Dataset items

== Segment start ==

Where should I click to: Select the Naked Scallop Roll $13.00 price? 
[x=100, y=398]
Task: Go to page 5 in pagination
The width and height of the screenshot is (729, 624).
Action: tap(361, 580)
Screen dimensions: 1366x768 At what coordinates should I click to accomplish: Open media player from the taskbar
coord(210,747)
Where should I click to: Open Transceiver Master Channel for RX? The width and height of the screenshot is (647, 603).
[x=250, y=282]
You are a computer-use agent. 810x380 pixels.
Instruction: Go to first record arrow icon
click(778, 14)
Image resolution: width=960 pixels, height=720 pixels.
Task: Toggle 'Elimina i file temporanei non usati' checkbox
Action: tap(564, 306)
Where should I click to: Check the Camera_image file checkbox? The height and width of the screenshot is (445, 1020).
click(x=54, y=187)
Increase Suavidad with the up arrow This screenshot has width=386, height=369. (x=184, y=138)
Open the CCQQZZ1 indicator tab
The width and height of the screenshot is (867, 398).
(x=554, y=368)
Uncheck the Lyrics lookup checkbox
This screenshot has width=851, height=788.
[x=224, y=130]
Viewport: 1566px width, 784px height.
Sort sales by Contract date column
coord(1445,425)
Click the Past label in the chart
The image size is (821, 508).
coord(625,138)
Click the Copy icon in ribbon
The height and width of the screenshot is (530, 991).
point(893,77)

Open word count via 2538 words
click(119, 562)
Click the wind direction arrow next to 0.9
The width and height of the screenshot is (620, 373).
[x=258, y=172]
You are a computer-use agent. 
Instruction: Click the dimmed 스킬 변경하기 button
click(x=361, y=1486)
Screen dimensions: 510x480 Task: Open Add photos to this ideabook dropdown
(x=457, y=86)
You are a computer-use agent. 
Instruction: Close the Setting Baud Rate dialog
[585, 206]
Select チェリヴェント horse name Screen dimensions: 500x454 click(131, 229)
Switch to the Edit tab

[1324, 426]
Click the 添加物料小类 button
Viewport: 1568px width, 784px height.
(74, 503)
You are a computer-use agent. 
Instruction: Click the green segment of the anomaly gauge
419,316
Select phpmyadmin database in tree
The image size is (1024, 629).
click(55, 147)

== Segment end ==

Task goal
Your reply should be an exact copy of every line from the line with "Instruction: Click the dimmed 스킬 변경하기 button" through the final line of the data, and nothing more.

Completed exercise
Instruction: Click the dimmed 스킬 변경하기 button
click(x=361, y=1486)
Screen dimensions: 510x480 Task: Open Add photos to this ideabook dropdown
(x=457, y=86)
You are a computer-use agent. 
Instruction: Close the Setting Baud Rate dialog
[585, 206]
Select チェリヴェント horse name Screen dimensions: 500x454 click(131, 229)
Switch to the Edit tab

[1324, 426]
Click the 添加物料小类 button
Viewport: 1568px width, 784px height.
(74, 503)
You are a computer-use agent. 
Instruction: Click the green segment of the anomaly gauge
419,316
Select phpmyadmin database in tree
The image size is (1024, 629).
click(55, 147)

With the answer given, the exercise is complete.